Another interesting utility is Disposables.composite(…​). This composite lets you collect several Disposable — for instance, multiple in-flight requests associated with a service call — and dispose all of them at once later on. Once the composite’s dispose() method has been called, any attempt to add another Disposable immediately disposes it.

An Alternative to Lambdas: BaseSubscriber

There is an additional subscribe method that is more generic and takes a full-blown Subscriber rather than composing one out of lambdas. In order to help with writing such a Subscriber, we provide an extendable class called BaseSubscriber.

Warning
Instances of BaseSubscriber (or subclasses of it) are single-use, meaning that a BaseSubscriber cancels its subscription to the first Publisher if it is subscribed to a second Publisher. That is because using an instance twice would violate the Reactive Streams rule that the onNext method of a Subscriber must not be called in parallel. As a result, anonymous implementations are fine only if they are declared directly within the call to Publisher#subscribe(Subscriber).

Now we can implement one of these. We call it a SampleSubscriber.

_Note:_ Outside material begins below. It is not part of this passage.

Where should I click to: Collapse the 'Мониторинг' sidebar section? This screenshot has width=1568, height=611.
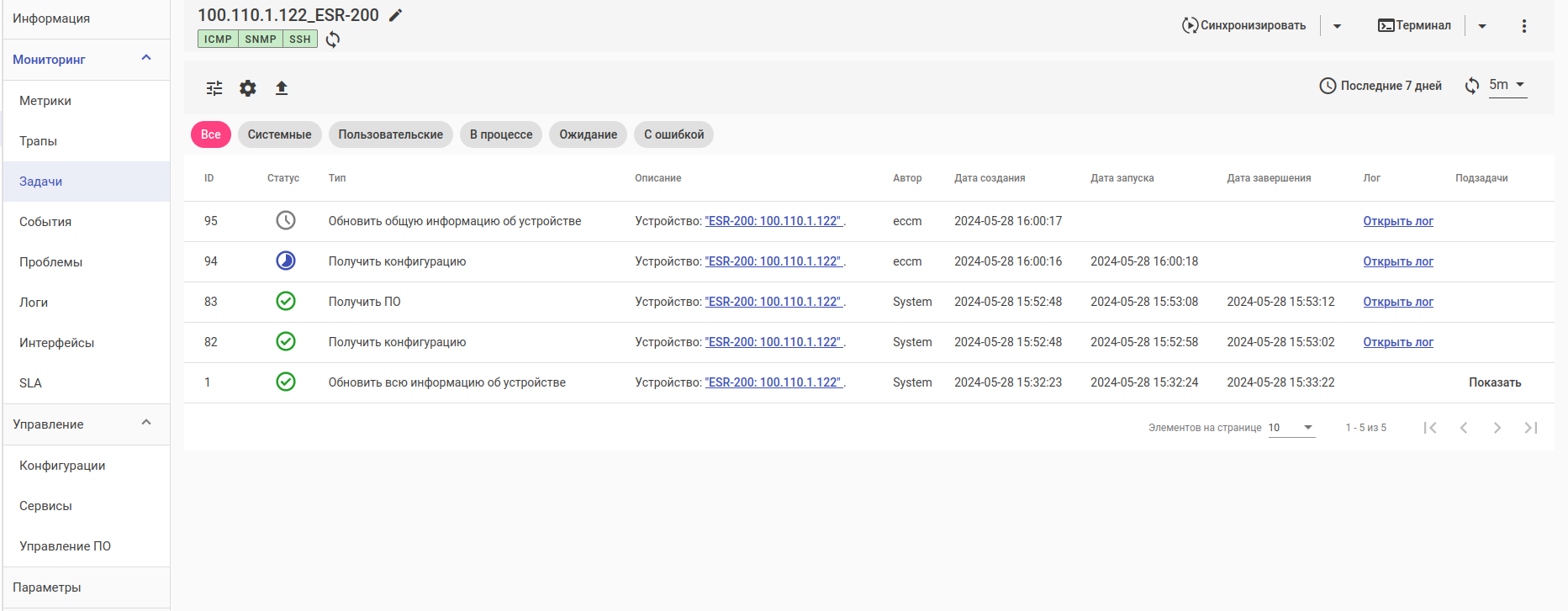coord(146,59)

The following example shows how it would be attached to a Flux:

SampleSubscriber<Integer> ss = new SampleSubscriber<Integer>();
Flux<Integer> ints = Flux.range(1, 4);
ints.subscribe(ss);

The following example shows what SampleSubscriber could look like, as a minimalistic implementation of a BaseSubscriber:

package io.projectreactor.samples;

import org.reactivestreams.Subscription;

import reactor.core.publisher.BaseSubscriber;

public class SampleSubscriber<T> extends BaseSubscriber<T> {

	public void hookOnSubscribe(Subscription subscription) {
		System.out.println("Subscribed");
		request(1);
	}

	public void hookOnNext(T value) {
		System.out.println(value);
		request(1);
	}
}

The SampleSubscriber class extends BaseSubscriber, which is the recommended abstract class for user-defined Subscribers in Reactor. The class offers hooks that can be overridden to tune the subscriber’s behavior. By default, it triggers an unbounded request and behaves exactly as subscribe(). However, extending BaseSubscriber is much more useful when you want a custom request amount.

For a custom request amount, the bare minimum is to implement hookOnSubscribe(Subscription subscription) and hookOnNext(T value), as we did. In our case, the hookOnSubscribe method prints a statement to standard out and makes the first request. Then the hookOnNext method prints a statement and performs additional requests, one request at a time.

The SampleSubscriber class produces the following output:

Subscribed
1
2
3
4

BaseSubscriber also offers a requestUnbounded() method to switch to unbounded mode (equivalent to request(Long.MAX_VALUE)), as well as a cancel() method.

It also has additional hooks: hookOnComplete, hookOnError, hookOnCancel, and hookFinally (which is always called when the sequence terminates, with the type of termination passed in as a SignalType parameter)

Note
You almost certainly want to implement the hookOnError, hookOnCancel, and hookOnComplete methods. You may also want to implement the hookFinally method. SampleSubscriber is the absolute minimum implementation of a Subscriber that performs bounded requests.